The blast from the plant was reportedly felt 50 kilometers away. The government claims that the surrounding area has not been contaminated by chemicals from the plant. However, 29,096 residents who live near the plant have been evacuated, according to the state-run Xinhua news agency. This is the second explosion at the Zhangzhou plant in two years.

The first explosion occurred in July 2013, just days before the plant was first scheduled to begin production. A hydrogen pipeline ruptured during testing, delaying the opening of the plant by a week. No injuries were reported at the time. However, the fact that a second explosion has occurred in a relatively short time indicates that safety standards are being ignored.

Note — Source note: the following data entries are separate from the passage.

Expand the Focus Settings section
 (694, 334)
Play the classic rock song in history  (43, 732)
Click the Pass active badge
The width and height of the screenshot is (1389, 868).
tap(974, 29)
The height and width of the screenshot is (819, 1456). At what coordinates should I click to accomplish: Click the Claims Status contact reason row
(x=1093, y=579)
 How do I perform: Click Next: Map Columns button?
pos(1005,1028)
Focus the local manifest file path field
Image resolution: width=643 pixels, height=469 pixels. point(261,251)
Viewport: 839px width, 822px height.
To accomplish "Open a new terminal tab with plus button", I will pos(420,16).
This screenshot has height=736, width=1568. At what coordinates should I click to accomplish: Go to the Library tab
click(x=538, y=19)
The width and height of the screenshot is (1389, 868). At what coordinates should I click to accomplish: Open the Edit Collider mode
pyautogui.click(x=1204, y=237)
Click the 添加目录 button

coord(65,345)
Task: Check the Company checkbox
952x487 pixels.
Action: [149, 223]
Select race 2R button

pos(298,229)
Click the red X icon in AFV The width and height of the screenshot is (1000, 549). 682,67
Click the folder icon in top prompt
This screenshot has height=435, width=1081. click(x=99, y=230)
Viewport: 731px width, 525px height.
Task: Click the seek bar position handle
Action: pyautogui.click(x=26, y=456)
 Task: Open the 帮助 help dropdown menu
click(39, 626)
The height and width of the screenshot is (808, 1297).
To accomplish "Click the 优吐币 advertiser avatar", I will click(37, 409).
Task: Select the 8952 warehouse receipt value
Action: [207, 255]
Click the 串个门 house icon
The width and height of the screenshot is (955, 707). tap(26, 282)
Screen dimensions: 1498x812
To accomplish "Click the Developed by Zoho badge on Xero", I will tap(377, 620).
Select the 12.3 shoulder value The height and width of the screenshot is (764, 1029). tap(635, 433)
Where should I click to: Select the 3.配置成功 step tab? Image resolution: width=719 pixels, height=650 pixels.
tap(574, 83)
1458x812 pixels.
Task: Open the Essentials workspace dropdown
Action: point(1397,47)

The plant is operated by Dragon Aromatics, a branch of the Taiwanese petrochemical company Xianglu Group. Dragon Aromatics is one of China’s largest independent petrochemical producers. It produces liquefied petroleum gas and naphtha (a product similar to gasoline) working in collaboration with the Chinese military-linked company Zhuhai Zhenrong.

The public is highly suspicious of PX plants. The planned construction of another PX plant was the focus of protests by thousands of people in March and April last year in Maoming, located in neighboring Guangdong Province. Police broke up the protests with tear gas and batons, leading to injuries among the demonstrators.

One Maoming resident summed up the attitude of the government and plant management: “Maoming has always been a chemical industrial city. Sometimes walking on the streets, you can’t even escape from the awful smell discharged from the chemical plants.” Residents living near the Zhangzhou plant also complained of chemical smells.

Protests in 2007 against the original plans to build a PX plant in the wealthier neighborhood of Xiamen succeeded in blocking its construction and having it moved to Zhangzhou where it was built in the poorer area of Gulei.

Public opposition has also halted plans to construct other PX plants, including in the cities of Dalian, Ningbo and Kunming.

The explosion became a hot topic on Weibo, a Chinese web site similar to Twitter. Many people expressed their opposition to PX plants, stating that past protests had been correct to take a stand against the factories. Frustrated by the government’s claims that the plants are safe, one user commented, “Only when the city officials and their families live near a PX plant will their assurances be convincing.”

Ma Jun, a Chinese environmentalist, stated: “[Monday’s explosion] will refocus the debate on the quality of decision making as well as the management of the chemicals industry.” However, nothing of the sort will occur. The routine official response to industrial accidents is to make phony promises to improve safety to placate public anger and remove a few local government officials, making them the scapegoat for the systematic lack of industrial safety.

Many accidents go underreported or escape notice altogether. For example, it was revealed at the end of December that an explosion at an auto parts factory in Kunshan, Jiangsu province in August, that was thought to have caused 75 deaths, actually killed 146 people. The August explosion was the worst in 2014, but not the only one. Another blast killed 17 workers and injured 20 at an auto parts factory in Foshan, Guangdong province on December 31, just hours after the government acknowledged the larger death toll at Kunshan.

Last year, according to the government’s National Bureau of Statistics, there were 68,061 workplace deaths in China. This huge death toll number makes a mockery of claims by big business and its defenders in the Beijing bureaucracy that there will be a greater focus on safety in the future.